● **Aim**: Copy out every line of the records that contains the string "each", treating uppercase and lowercase letters as different.

● **Source material**:
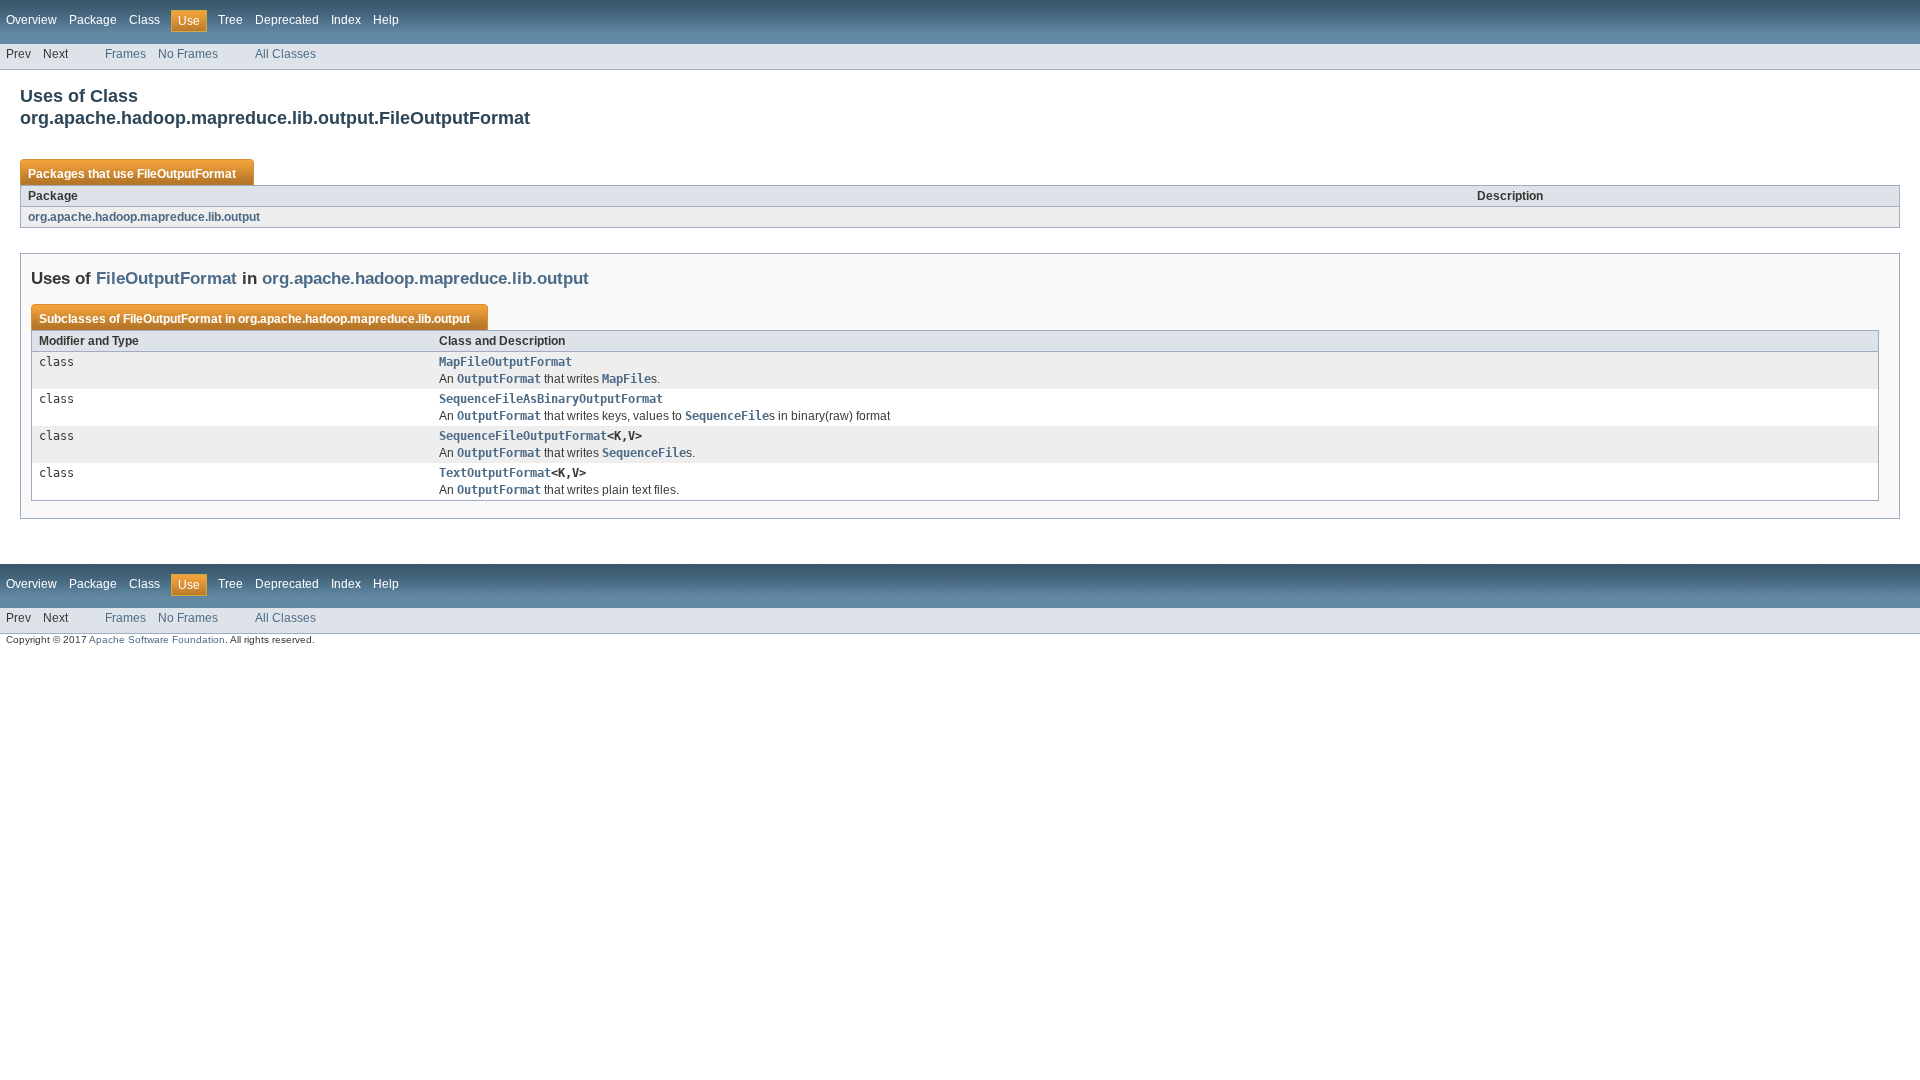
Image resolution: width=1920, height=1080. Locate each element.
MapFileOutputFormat (505, 362)
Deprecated (287, 20)
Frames (125, 54)
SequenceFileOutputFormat (523, 436)
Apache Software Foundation (157, 639)
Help (386, 20)
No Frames (188, 54)
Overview (31, 20)
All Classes (285, 54)
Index (346, 20)
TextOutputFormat (495, 473)
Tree (230, 20)
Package (93, 20)
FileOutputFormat (186, 174)
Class (144, 20)
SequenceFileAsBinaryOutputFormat (551, 399)
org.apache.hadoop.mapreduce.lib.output (144, 217)
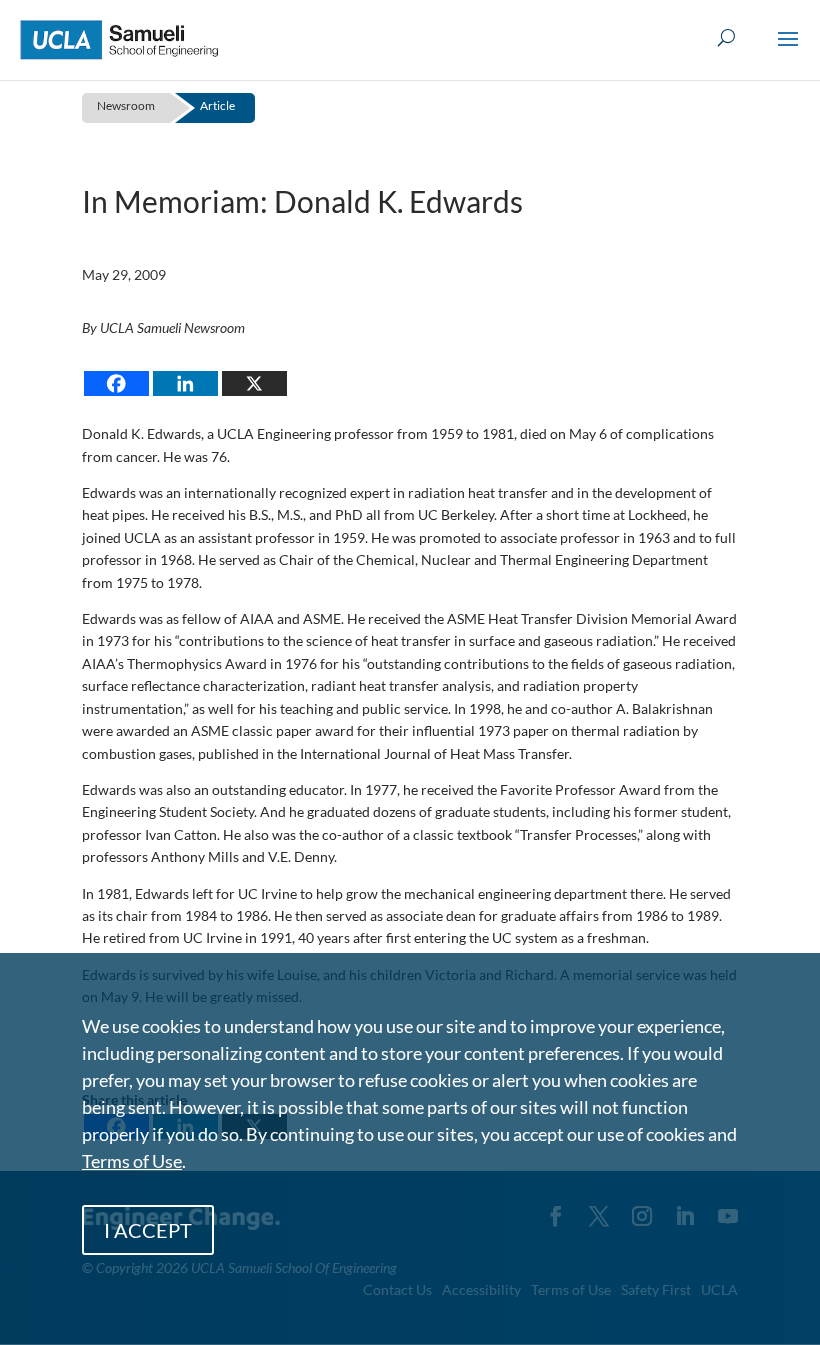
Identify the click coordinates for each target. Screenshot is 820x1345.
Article (217, 105)
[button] (788, 52)
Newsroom (126, 105)
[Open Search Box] (726, 38)
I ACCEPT (148, 1230)
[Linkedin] (185, 383)
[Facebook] (116, 383)
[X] (254, 383)
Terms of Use (132, 1161)
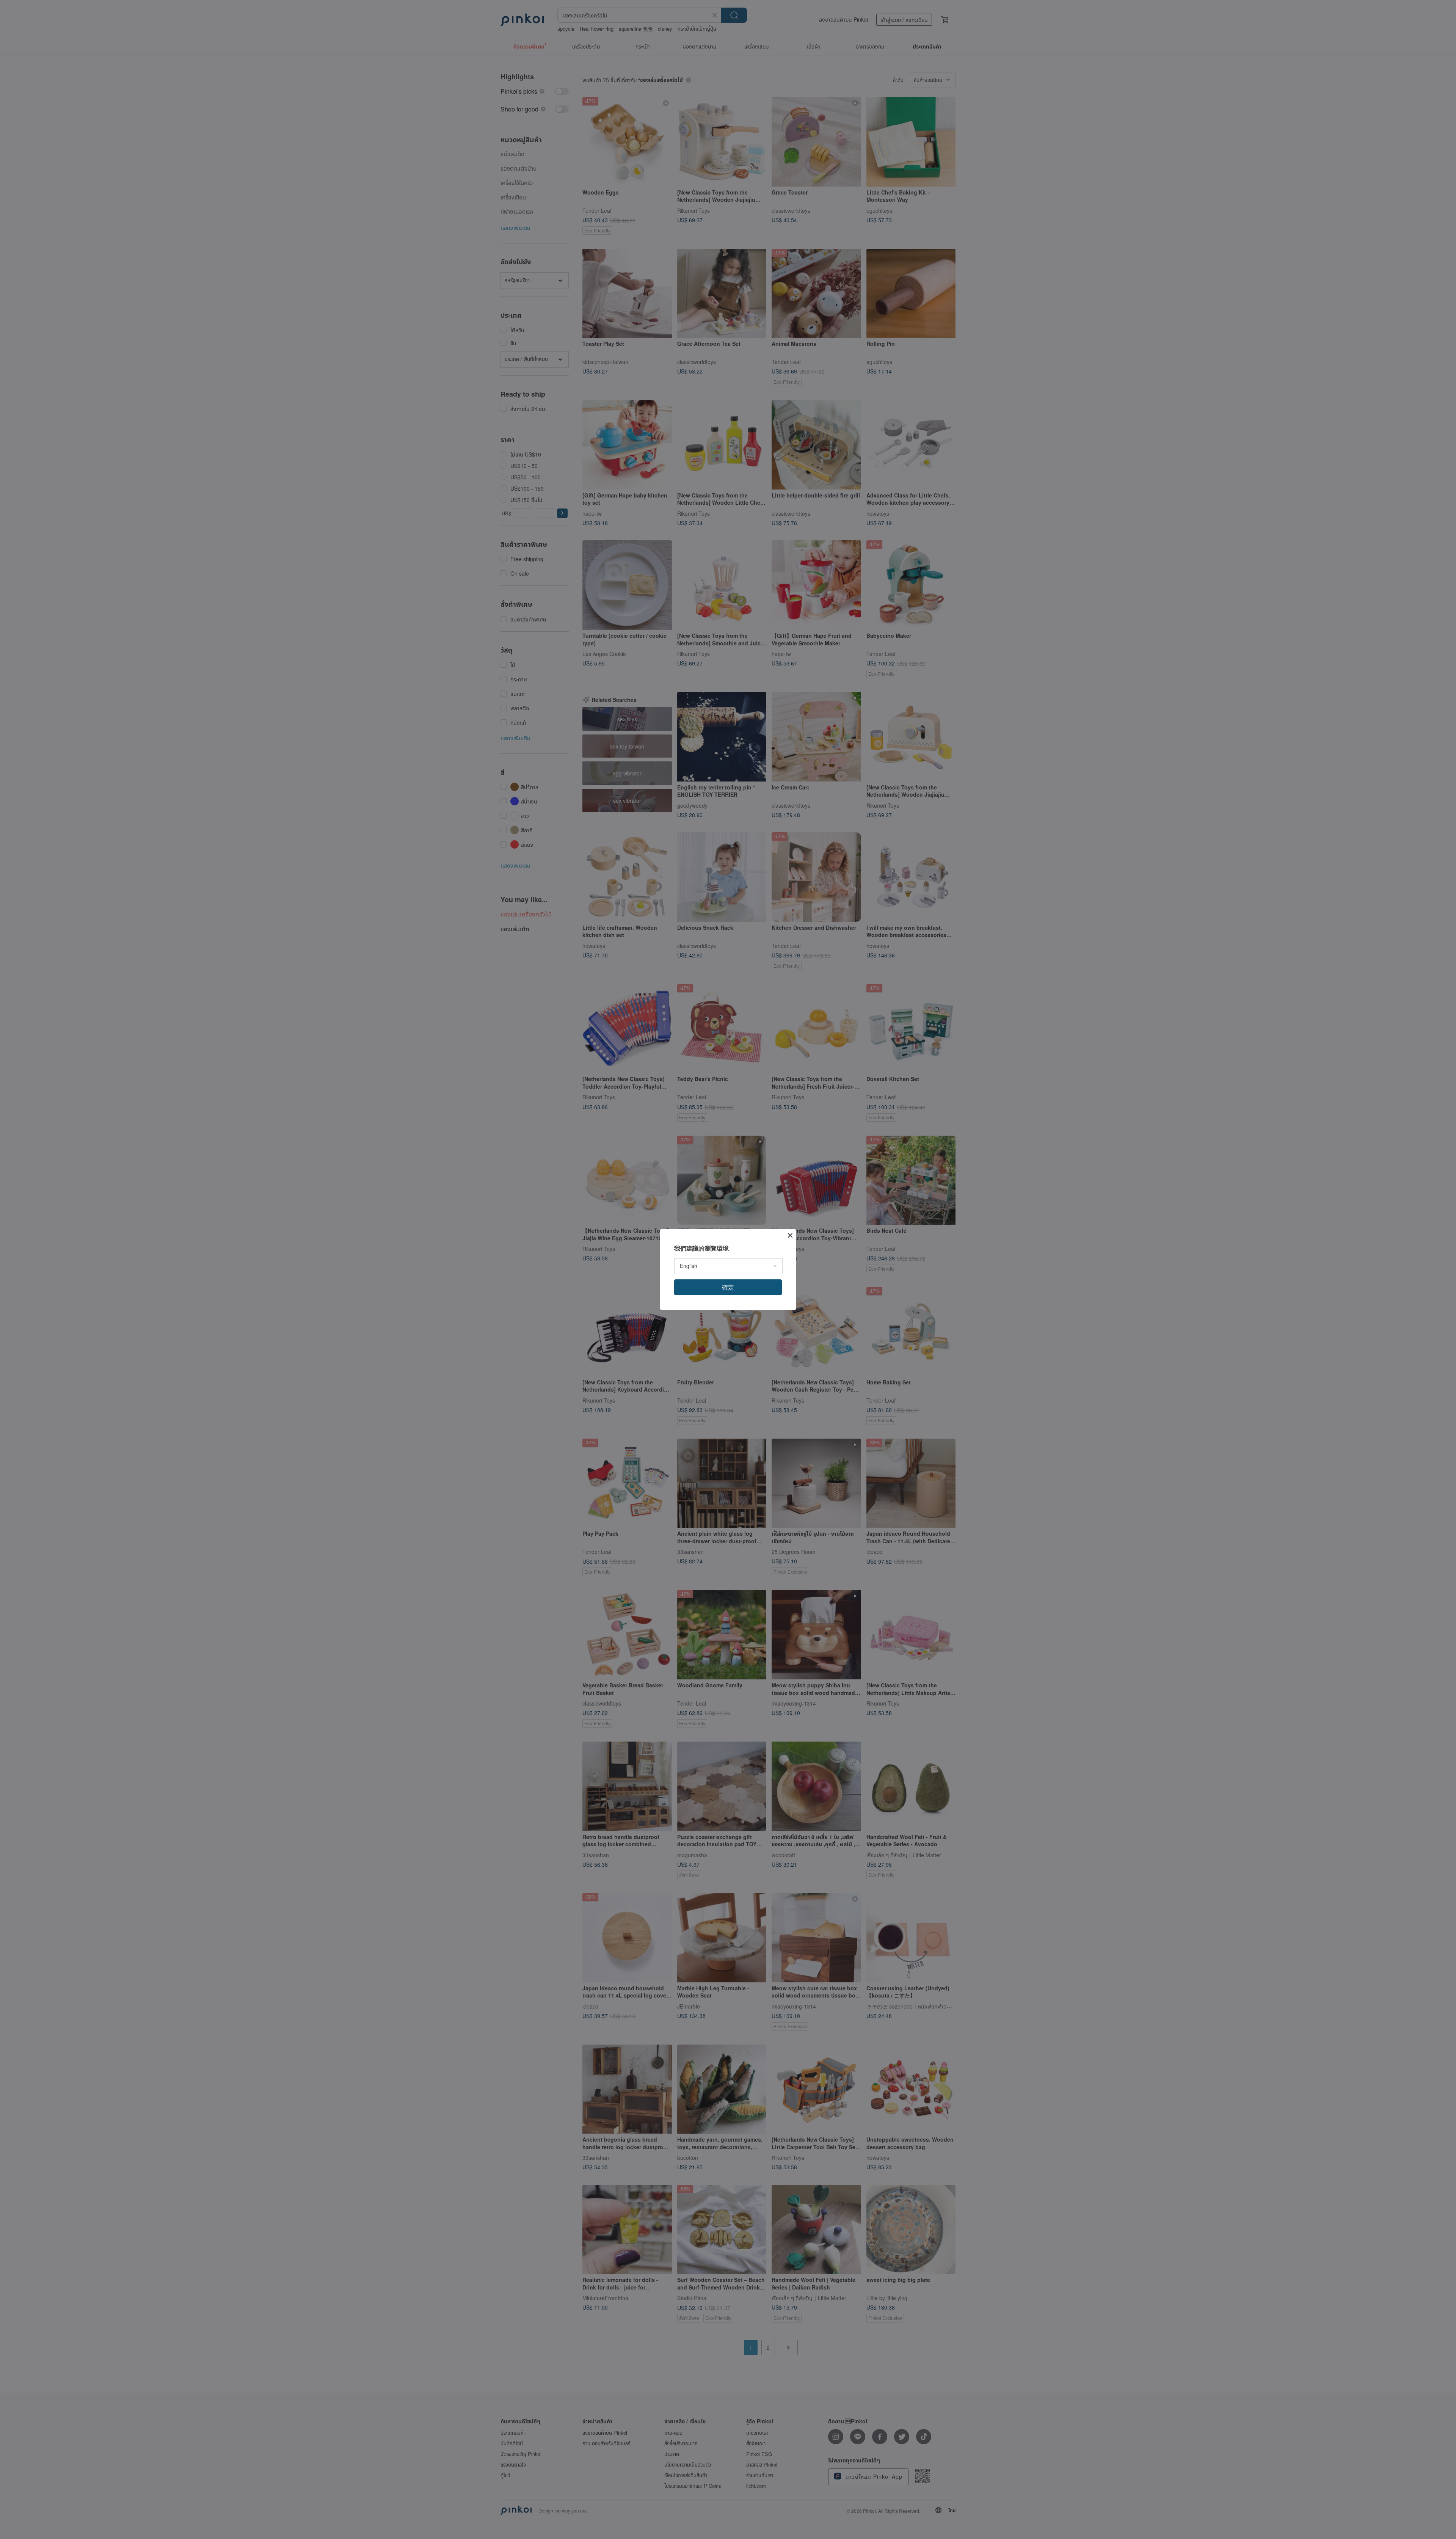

● **Problem solution**:
Image resolution: width=1920, height=1080. Locate each element.
Identify the click coordinates for each target. Screenshot is 820x1345.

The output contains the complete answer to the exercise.